PASSAGE SHOWN:
New York Times Lies About City's Murder Rate, NYPD's Clearance Rate To Sell Fear To Its Readers (original) (raw)
from the don't-be-shitty dept
There’s no reason for the New York Times to be this bad at reporting. It has plenty of resources and a slew of editors, and yet we get headlines like this one, which says something completely false:
If you can’t read/see the screenshot, this is the original headline attached to an article that says nothing of the sort:
After Murders ‘Doubled Overnight,’ the N.Y.P.D. Is Solving Fewer Cases
Murders did not “double overnight.” The murder rate in New York City hasn’t doubled at all. Here’s what the murder rate looks like according to the NYPD’s own stats:
Want another look at the “doubling” the NYT falsely asserts in its headline? This comes via David Menschel, one of dozens challenging the Times’ embrace of “bleeds/leads” rather than the truth:
So, where does this “murders doubled” quote come from? Who knows. The article doesn’t provide a source for this supposed direct quote (remember, there are quotes around “Doubled Overnight”). At best, one can extrapolate the statement in the headline from a very different statement provided by a former Baltimore PD officer who is now the director of, um, something called the “John Jay College’s NYPD Executive Master’s Program.”
Here’s the NYT pull quote:
“The increase in shootings, that’s got to have a negative impact on clearance rates,” said Peter Moskos, a professor at John Jay College of Criminal Justice. “Their caseload literally doubled overnight. The odds are never great. That’s the unfortunate truth.”
The first part (“that’s got to have…”) is pure speculation. So is the rest of it. Someone asked a cop to offer a statement on cop stuff and received something exonerative from someone who used to be a cop but now teaches a masters program aimed at NYPD officers.
At best, it’s maybe “caseloads doubled overnight.” But it’s unlikely this has happened either. And, if we’re going to examine year-to-year crime rates, whatever increases officers in the Bronx (the article occasionally focuses on the family of a Bronx murder victim) have seen in caseloads and reported crimes still cruises along at historic lows for the city that never sleeps.
The headline and the article to a disservice to the purported subject: the survivors of an unsolved murder. Cops have never been great at solving murders and the NYPD is no exception. Unfortunately, the article also lies about clearance rates, which have historically been nowhere near what is claimed by the reporter.
In the years before the pandemic, the New York Police Department was solving nearly 90 percent of the murder cases in the city. But in 2020, as shootings and homicides increased, the percentage of homicides the police solved, a statistic known as the clearance rate, plummeted to around 60 percent, according to the department’s records.
This is just inexcusable. Anyone can pull up these records. The article is (deliberately?) vague about how many “years before the pandemic” it’s talking about, but nothing in the NYPD’s own records suggests it has maintained a 90% clearance rate for murders.

PROVIDED MATERIAL:

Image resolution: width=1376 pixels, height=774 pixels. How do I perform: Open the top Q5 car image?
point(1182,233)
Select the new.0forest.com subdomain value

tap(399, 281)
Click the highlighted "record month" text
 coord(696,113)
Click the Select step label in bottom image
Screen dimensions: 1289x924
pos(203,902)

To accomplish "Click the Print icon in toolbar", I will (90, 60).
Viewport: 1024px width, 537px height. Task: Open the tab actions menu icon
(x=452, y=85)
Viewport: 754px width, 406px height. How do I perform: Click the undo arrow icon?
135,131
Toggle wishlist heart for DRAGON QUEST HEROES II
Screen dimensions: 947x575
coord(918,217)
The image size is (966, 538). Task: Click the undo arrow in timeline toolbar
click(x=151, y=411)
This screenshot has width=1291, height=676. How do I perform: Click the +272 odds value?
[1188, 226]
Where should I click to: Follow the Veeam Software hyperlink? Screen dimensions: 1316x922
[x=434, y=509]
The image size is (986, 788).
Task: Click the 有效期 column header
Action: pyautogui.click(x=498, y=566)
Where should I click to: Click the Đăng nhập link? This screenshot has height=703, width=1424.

WORK TO COMPLETE:
- a) According to the commentary on the New York Times murder headline, what was the NYPD's homicide clearance rate in 2020, as the Times article reported it?
- b) Do these statements agree with the commentary on the New York Times murder headline? Answer yes or no for each and quote the deciding words. (i) The Times article gives a source for the quoted phrase "Doubled Overnight." (ii) Peter Moskos used to be a police officer in Baltimore. (iii) The commentary says New York City's murder rate has doubled.
- c) Carry on the commentary on the New York Times murder headline from where it stops, keeping its voice.

ACTIVITY ANSWERS:
- a) Around 60 percent, according to the department's records.

- b)
(i) No: "The article doesn’t provide a source for this supposed direct quote"
(ii) Yes: "a former Baltimore PD officer"
(iii) No: "The murder rate in New York City hasn’t doubled at all."

- c)
People cherry-picking data may find a quarter from the last three years that shows something approaching 90% clearance, but the NYPD as a whole has never consistently approached the number stated in this article. And the published numbers have their own problems. Every so often, precincts report clearance rates above 100%, which suggests these are rolling averages that simply add solved cases to the total, no matter how long it has been since the crime was reported.
I would normally use the phrase “to its credit” before reporting that the NYT altered its headline less than a day later to have at least one less lie in it. Instead of “murders doubled,” it simply says “murders increased.” But “credit where it’s due” applies, and the NYT is so far in arrears in the credibility department that no credit will be issued. The NYT added quotation marks to quote something no one actually said and turned a NYPD-oriented professor’s speculation into an eye-grabbing “fact.”
Its extremely casual relationship with the truth does no favors for the purported subjects of its article: a tortured family hoping for some justice and closure following the senseless murder of their son in a local bodega. Instead of focusing attention on historically low clearance rates, the paper decided to sell fear to its readers. It irresponsibly claimed readers were surrounded by murderers and the police were powerless to stop them.
What the NYT should have asked is why clearance rates were so low, given the NYPD’s considerable resources. And it should have asked why it takes a pretty white woman dying to motivate law enforcement to put those considerable resources to use. In the grand scheme of all things policing, nothing means less than the death of a young black man. And that’s the real story — one that the Times chose to ignore in favor of misrepresentations and law enforcement-friendly extrapolation.